The calumny that passes for political discourse is not necessarily more coarse and venal. It is just more accessible. And that engenders complaints and worry on the part by those citizens who fear that the mudslinging of lesser candidates will diminish the electoral chances of the eventual nominee. This year, that anxiety burdens most heavily those hoping to unseat President Obama. A nervous electorate seems to intuit that our republic cannot well endure another four years of his leadership. Yet, many political pundits, including yours truly, have expressed concern that the nastiness of the campaign has diminished and debased the remaining Republican challengers. Unbridled neo-socialist attacks from Newt Gingrich on Mitt Romney have unsettled the Republican base. Super-PAC attacks on Rick Santorum and scathing aspersions cast at Ron Paul have devalued their brand. Many have concluded that the Republican bank account has been depleted for this election. They are wrong.
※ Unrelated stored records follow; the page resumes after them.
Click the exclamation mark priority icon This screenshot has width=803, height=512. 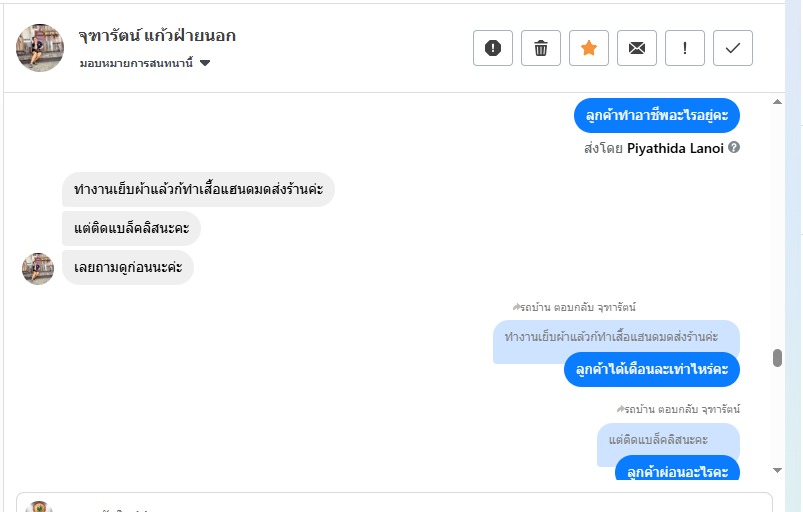685,48
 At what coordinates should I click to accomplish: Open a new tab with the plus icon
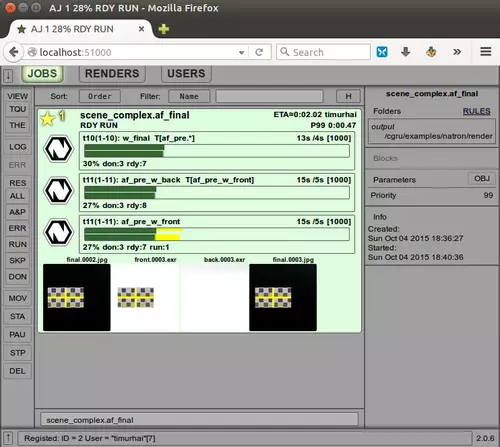point(164,29)
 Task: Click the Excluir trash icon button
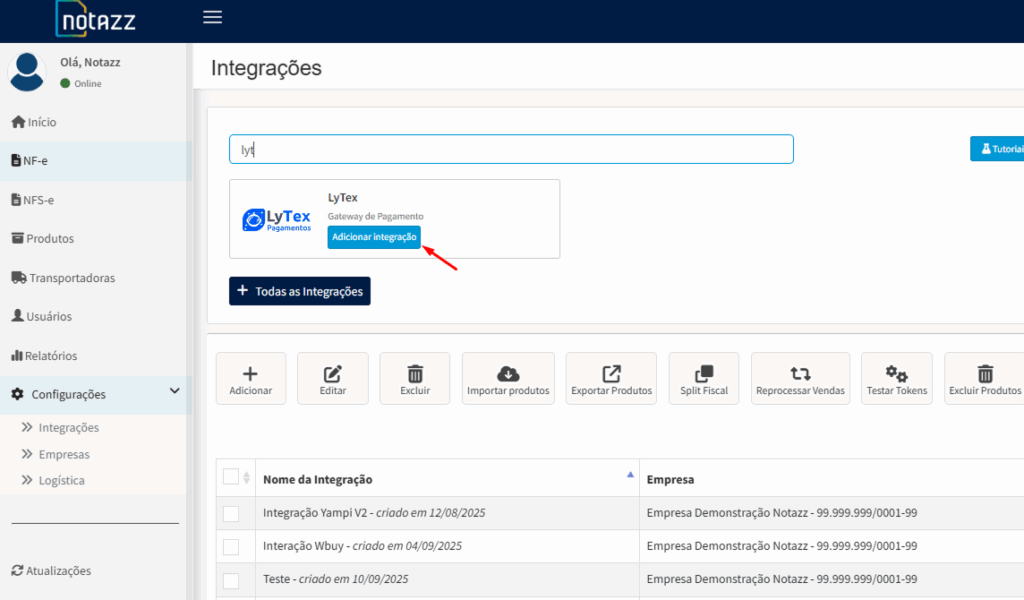[414, 378]
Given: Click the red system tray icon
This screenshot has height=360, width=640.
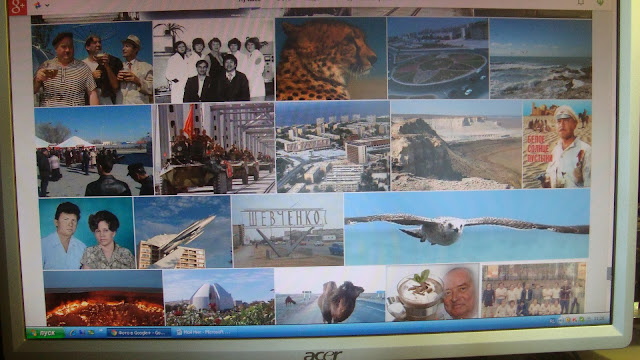Looking at the screenshot, I should [574, 320].
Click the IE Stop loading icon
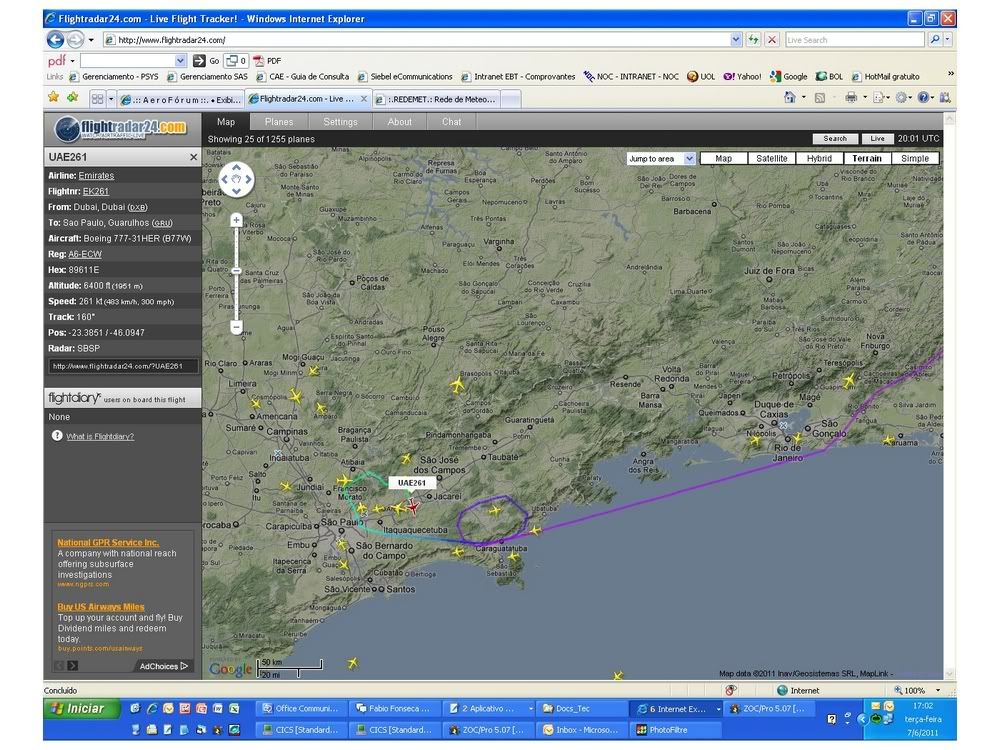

Our primary election season gets rough. But once a party nominates its candidate, with rare exceptions, all factions fall in line, and that party marches with unity. Much in the same way that a sports franchise can have some near-death moments during the regular season and still emerge as a national champion in the playoffs, so too the terror of the primary campaign will be long forgotten by a party united to stop a second Obama presidential term. Republicans only need to recall the rancor of the 2008 Democratic primary campaign to know that, once a nominee emerges, all wounds will be healed, and the greater mission of rebuffing the most liberal president in American history will supersede any previous primary quests.
Yes, this is indeed the dirtiest, most treacherous and insidious campaign in our memory. But that's only because we forgot the last one and haven't yet seen the next one.